11. In the present case, it is to be noticed that Ext. P1 is the deed by which the partnership is said to have been formed. The partnership business was one for carrying out acquisition, construction and sale of immovable properties and other allied activities. The petitioner herein, who was the Managing Partner, contributed 21.30 cents of land at RS No. 9/1, W4, B1 of Kannur amsom, which was valued at Rupees Thirty Lakhs. The balance share brought in by the petitioner was by way of cash. The proportionate rate at which the other partners brought in funds are also evident from Ext. P1. The dissolution of partnership, said to have been effected by Ext. P2, was hardly an year and a half later, on 05/10/2006, by Ext. P2 deed. The petitioner paid off the other partners with a total of Rs. 70.50 lakhs. The business carried on by the partnership was conceded in favour of the petitioner herein. The petitioner herein paid off the other partners, the amounts as indicated in Ext. P2. The amounts paid to each of the other partners were also not in accordance with their share as is evident from Ext. P1.
12. The petitioner, who was the first party in Ext. P2 deed, was conferred with the exclusive right to use the name of the partnership firm, being "TULSI BUILDERS", and continue the business of the firm in exclusion to the other partners. Obviously the partnership was a business, which dealt with acquisition of landed properties and construction activities carried on thereat. The property which was brought in at the time of inception of the partnership and that acquired after such inception belonged commonly to all partners. The partners enjoyed a share in the profits of the business and a liability on the losses created only to the extent of their shares; but none could independently deal with those properties. The properties so acquired and held in the name of the partnership firm, which remained under the co-ownership of all the partners, were released in favour of one of the partners, which can only be a "release". The assets which were so taken over have not been specifically indicated in Ext. P2, but obviously they comprise of immovable properties. In almost similar circumstance, but in the context of retirement of a partner, by receiving consideration [Phiroskhan v.
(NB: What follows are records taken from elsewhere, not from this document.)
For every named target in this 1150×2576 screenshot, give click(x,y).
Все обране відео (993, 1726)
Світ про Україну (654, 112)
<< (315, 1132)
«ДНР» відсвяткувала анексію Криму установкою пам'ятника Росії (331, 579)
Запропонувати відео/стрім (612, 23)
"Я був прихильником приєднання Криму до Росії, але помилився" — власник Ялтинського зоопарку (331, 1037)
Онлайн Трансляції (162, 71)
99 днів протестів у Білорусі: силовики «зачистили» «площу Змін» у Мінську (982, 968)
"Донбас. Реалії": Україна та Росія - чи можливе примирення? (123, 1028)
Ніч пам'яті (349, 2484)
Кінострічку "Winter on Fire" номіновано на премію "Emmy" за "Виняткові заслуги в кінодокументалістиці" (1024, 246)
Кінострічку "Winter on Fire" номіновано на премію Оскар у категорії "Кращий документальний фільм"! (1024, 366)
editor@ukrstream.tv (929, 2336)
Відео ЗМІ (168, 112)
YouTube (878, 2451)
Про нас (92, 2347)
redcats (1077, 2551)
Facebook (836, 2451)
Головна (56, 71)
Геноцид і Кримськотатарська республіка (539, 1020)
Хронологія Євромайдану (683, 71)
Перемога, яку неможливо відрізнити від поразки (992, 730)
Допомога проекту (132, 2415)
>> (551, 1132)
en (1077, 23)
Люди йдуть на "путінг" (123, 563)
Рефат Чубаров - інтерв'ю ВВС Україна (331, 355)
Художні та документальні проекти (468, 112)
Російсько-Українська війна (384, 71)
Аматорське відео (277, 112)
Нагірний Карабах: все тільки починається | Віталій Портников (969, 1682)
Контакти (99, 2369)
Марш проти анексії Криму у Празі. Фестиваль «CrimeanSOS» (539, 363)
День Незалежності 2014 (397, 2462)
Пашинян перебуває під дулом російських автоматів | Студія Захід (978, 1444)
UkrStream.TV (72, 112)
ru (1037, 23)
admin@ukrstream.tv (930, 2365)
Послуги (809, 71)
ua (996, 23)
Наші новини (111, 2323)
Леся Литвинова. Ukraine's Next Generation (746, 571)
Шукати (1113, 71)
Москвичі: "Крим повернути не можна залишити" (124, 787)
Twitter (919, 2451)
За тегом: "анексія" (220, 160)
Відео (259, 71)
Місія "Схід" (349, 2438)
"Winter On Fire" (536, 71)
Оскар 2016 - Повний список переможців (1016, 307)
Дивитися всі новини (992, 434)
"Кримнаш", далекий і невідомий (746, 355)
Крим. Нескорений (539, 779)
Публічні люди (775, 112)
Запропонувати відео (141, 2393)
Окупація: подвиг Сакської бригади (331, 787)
Jabbar MANU/KE/0470/2005 : 2006 KHC 307 : 2006 (1) KLT 38 : ILR 2006 (1) Ker. 186 : 2005 (3) KLJ 632] the deed was held to be a "release" under Article 48(b) and not an agreement under Article 5(c). The law as declared in Ratan Lal Sharma (supra) applies in the facts of this case. The learned counsel for the petitioner would urge that the balance-sheet of the firm would indicate that there are assets other than immovable property. But, that would not be alive for consideration at this point of time, since for one, the balance-sheet has not been produced and then, the same was not urged before the lower authorities when the matter was heard.
For all the above reasons, the writ petition would stand dismissed. No costs.